(About this exercise): List each line of the data that holds the string "Click".

(Information given):
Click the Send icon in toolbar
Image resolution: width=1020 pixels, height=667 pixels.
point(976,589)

--

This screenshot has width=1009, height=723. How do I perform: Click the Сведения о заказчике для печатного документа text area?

--

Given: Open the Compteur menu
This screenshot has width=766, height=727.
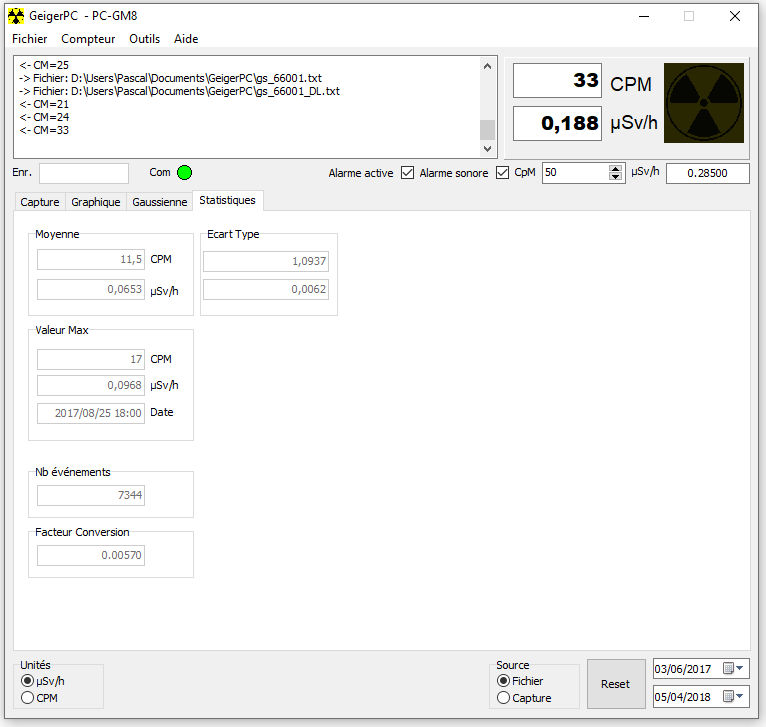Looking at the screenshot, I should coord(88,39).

(Answer to the problem):
Click the Send icon in toolbar
This screenshot has width=1009, height=723. How do I perform: Click the Сведения о заказчике для печатного документа text area?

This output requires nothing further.